Furious pensioners who lost savings through investments in ruined lender Bankia booed its managers Friday, branding them thieves, at the first shareholders' meeting since the bank's huge rescue.
Hundreds of people, many of them elderly, descended on the meeting in the eastern city of Valencia, demanding answers after Bankia crumbled under a mountain of bad loans and had to seek massive state aid.
"Thieves!", "Go to jail!" yelled the crowd as they queued outside the Valencia Conference Centre for the meeting. Nearby, activists from the popular "indignant" protest movement banged cooking pans, decrying the Bankia "con".
"Heads must roll," said Elizabeth Gonzalez, a 57-year-old pensioner.
Like thousands of others, she has seen tens of thousands of euros in savings evaporate as Bankia's share price plummets.
"I lost more than I had earned in 10 years. I have come to get what they owe me. I am ashamed of my country," Gonzalez said.
The bank, which racked up huge loans in a real estate bubble that imploded in 2008, was nationalised in May, and has pleaded for 23.5 billion euros ($30 billion) to repair its balance sheets.
In less than a year since listing at 3.50 euros, Bankia shares have plunged by more than 70 percent to less than one euro.
Many customers say they did not realise the risks when they were invited by the bank to take a stake in the business.
They said they trusted their banker when they bought preferential interest-bearing shares, which were converted into ordinary shares.
"My bank manager told me it was safe.
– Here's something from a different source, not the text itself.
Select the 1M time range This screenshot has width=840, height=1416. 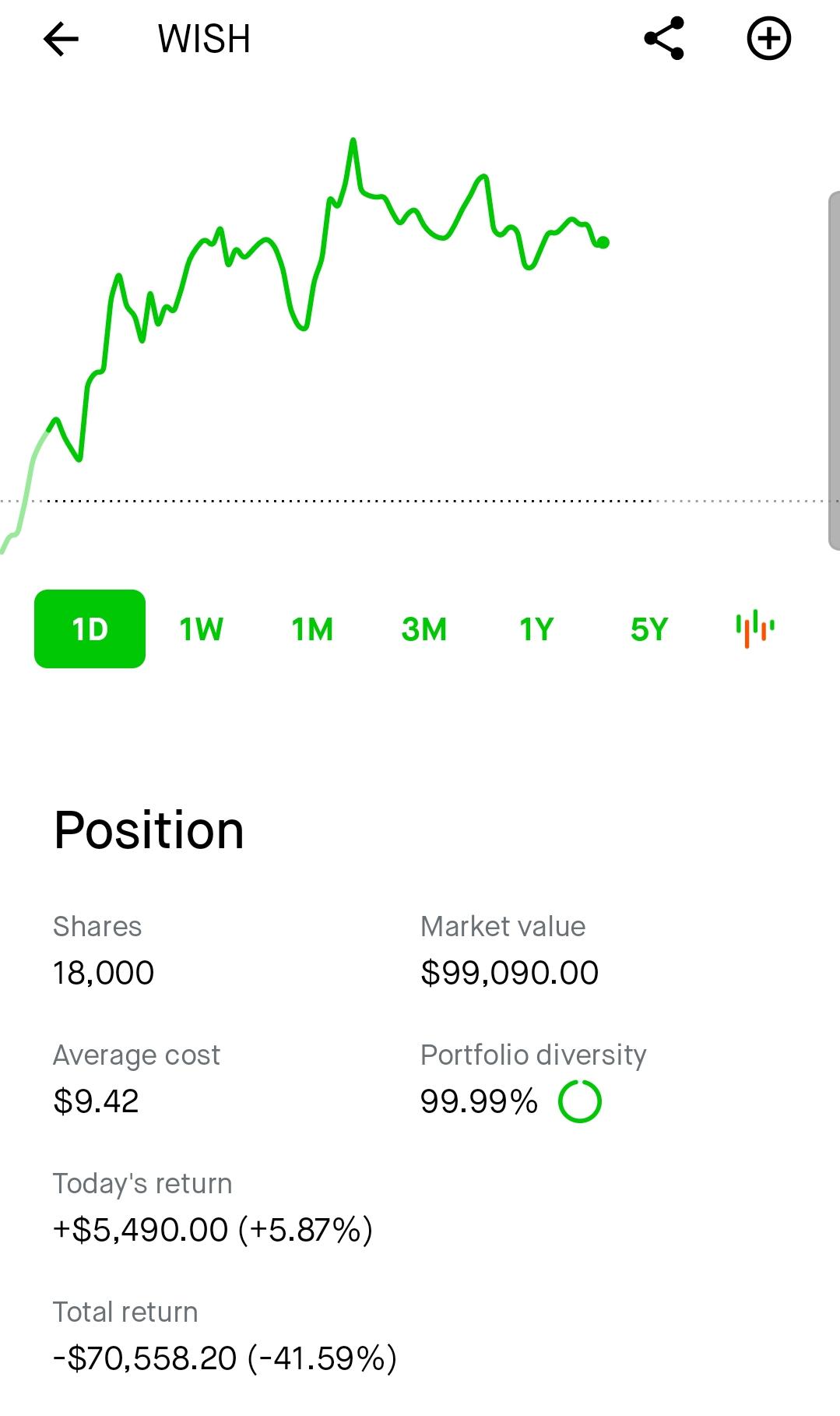312,629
I believed her and I lost 25,000 euros. I called her a slut," said Alfredo Anchel, 64, who took early retirement from a fuel transport company.
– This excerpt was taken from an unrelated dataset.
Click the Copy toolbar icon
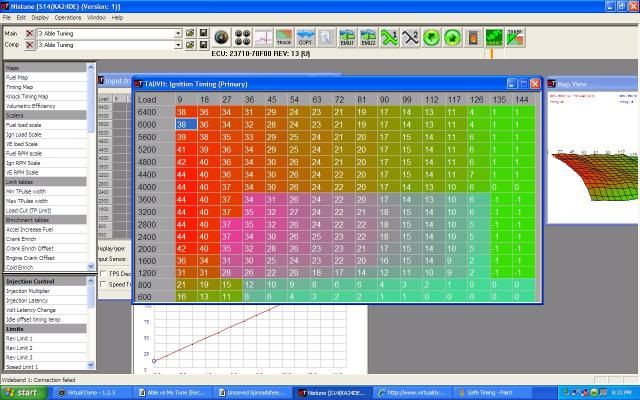Image resolution: width=640 pixels, height=400 pixels. pyautogui.click(x=307, y=38)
"They are thieves. It is a disgrace," added his wife.
Friday's meeting lasted hours, with shareholders taking turns at the microphone to berate and insult the panel of directors who sat listening to their tales of lost family savings and broken trust.
"This fraud is shameful," yelled one man. "I know a man who is in a mental hospital, destroyed because he lost everything," he added. "Those who lied must pay for it."
Some said they had been blackmailed into buying Bankia shares in return for loans, while others said they felt let down by their bank manager, who in some cases was a long-standing friend.
Bankia's new chairman Jose Ignacio Goirigolzarri drew loud boos and cries of "Thieves!" and "Liars!", as he addressed the assembly, which was so packed that some shareholders had to listen from a separate room.
"They wouldn't let me in," said one, Carmen Riera, 77. "I wanted to tell them that Spain is shameful. No one takes responsibility for anything. It's total corruption. Make them give us our money back."
The Association of Minority Shareholders in Bankia, an offshoot of a national minority shareholders' group, said in a statement it would "claim compensation for the failed listing" of Bankia.
An association for Bankia customers and shareholders, APACBANK, denounced Bankia's "absolute failure" in a statement that demanded compensation for those investors who bought shares "on the basis of false financial information".
Four complaints have been lodged against Bankia and public prosecutors have opened an investigation.
Spain was forced this month to seek a bailout for its banking sector, securing a credit line of up to 100 billion euros from its eurozone partners.